Perception-driven formation control of aerial robots tracking a person (inset). An autonomous blimp in flight, suitable for tracking animal subjects.
Flying mocap systems use aerial robots with on-board cameras that can localize and navigate autonomously. These robots must detect, track and follow the subject (human or animal) in real time. A key component of such systems is motion planning and control of multiple robots that ensures optimal perception of the subject while obeying other constraints, e.g., inter-robot and static obstacle collision avoidance.
We address this with decentralized convex model-predictive control (MPC) [ ]. The micro air vehicles (MAVs) actively compute local motion plans producing optimal view-point configurations, which minimize uncertainty in the tracked estimate. We achieve this by decoupling the goal of active tracking into a quadratic objective and non-convex constraints corresponding to angular configurations of the MAVs w.r.t. the person.
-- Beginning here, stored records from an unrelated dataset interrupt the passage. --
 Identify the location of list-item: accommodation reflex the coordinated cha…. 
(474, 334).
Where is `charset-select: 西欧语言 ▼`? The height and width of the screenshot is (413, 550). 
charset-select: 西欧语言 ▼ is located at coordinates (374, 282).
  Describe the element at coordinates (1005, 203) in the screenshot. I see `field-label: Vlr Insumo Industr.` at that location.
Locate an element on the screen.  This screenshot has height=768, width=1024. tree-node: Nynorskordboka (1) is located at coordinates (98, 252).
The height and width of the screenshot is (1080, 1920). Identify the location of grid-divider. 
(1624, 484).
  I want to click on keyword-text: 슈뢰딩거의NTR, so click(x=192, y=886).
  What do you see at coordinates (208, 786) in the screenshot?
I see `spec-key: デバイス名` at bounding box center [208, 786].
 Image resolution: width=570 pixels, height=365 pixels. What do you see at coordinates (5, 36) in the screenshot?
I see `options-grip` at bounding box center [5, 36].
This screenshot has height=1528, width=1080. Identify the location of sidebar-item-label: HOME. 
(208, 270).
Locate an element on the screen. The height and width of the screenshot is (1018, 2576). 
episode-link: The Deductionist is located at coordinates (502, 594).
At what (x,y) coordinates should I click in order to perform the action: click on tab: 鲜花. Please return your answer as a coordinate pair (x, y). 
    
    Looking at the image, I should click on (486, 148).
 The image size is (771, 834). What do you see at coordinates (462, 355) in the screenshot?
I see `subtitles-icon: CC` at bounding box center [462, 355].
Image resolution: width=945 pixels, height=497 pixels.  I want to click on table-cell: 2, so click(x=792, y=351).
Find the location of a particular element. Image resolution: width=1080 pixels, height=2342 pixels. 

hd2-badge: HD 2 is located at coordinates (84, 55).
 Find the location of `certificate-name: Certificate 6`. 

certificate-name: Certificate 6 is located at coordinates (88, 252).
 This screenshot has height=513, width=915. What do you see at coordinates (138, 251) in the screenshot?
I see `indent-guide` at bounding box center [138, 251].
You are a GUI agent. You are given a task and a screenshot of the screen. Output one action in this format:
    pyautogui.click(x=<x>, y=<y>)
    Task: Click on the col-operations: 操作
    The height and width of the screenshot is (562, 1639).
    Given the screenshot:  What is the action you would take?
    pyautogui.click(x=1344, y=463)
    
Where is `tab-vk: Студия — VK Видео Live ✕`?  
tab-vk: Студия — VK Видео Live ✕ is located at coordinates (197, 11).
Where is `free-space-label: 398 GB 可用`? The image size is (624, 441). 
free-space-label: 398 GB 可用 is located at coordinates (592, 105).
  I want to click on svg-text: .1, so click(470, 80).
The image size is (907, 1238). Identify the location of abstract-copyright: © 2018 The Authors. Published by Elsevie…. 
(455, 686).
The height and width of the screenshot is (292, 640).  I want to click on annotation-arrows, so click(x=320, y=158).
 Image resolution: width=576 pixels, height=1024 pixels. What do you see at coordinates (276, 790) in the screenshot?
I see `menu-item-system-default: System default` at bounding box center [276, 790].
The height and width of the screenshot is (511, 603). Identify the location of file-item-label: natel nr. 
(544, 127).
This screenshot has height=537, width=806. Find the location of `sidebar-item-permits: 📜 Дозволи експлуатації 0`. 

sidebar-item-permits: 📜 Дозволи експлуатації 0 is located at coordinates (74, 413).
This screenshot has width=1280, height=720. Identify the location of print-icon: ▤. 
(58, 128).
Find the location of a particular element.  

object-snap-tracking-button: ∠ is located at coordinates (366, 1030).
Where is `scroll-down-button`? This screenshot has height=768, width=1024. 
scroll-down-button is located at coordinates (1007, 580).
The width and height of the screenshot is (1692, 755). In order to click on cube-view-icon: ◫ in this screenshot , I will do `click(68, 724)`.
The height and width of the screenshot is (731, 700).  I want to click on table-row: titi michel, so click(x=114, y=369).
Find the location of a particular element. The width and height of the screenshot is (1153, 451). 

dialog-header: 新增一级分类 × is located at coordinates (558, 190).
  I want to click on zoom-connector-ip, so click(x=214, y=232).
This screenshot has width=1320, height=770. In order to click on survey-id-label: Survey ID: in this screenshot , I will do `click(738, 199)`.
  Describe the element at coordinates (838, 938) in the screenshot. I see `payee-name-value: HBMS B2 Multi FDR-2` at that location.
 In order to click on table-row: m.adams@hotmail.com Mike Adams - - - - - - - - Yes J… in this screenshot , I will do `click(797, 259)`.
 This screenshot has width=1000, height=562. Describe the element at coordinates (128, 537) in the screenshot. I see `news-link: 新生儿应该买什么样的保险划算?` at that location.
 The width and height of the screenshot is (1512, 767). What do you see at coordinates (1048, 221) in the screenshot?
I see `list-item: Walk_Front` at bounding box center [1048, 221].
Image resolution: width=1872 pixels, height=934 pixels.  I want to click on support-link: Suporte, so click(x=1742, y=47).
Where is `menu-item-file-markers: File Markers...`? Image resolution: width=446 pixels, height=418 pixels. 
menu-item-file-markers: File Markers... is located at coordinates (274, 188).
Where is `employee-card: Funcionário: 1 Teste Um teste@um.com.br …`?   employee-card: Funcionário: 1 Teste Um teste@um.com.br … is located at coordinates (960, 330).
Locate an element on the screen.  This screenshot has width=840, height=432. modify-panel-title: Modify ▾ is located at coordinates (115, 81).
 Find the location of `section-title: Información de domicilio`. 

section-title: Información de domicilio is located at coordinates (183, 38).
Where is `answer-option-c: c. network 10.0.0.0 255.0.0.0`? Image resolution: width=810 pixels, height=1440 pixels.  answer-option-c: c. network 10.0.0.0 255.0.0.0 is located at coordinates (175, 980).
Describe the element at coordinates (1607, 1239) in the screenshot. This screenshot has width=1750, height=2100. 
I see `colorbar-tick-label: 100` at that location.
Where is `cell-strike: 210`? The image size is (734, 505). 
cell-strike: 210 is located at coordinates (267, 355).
We derive this decoupling using Gaussian observation model assumptions within the cooperative tracking algorithm [ ] [ ]. We preserve convexity in optimization by embedding all the non-convex constraints, including those for dynamic obstacle avoidance, as external control inputs in the MPC dynamics [ ]. We evaluate this with 3 MAVs in challenging scenarios.
Tracking animals is difficult with multi-rotor vehicles due to their noise and short flight time. Consequently, we developed a novel framework for modeling, simulation and control of helium-based blimps [ ]. This addresses several unique properties of blimps, such as, i) dynamic deformation in response to aerodynamic and control forces, ii) susceptibility to wind and turbulence at low airspeed, iii) variability in airship designs regarding placement, direction and vectoring of thrusters and control surfaces. Based on simulated wind and deformations due to changes in ambient pressure and temperature as well as helium leakage, we predict substantial effects on controllability, verified in real world flight experiments. We are currently developing formation control strategies for blimps, where we address their non-linear, non-holonomic and time-delayed dynamics.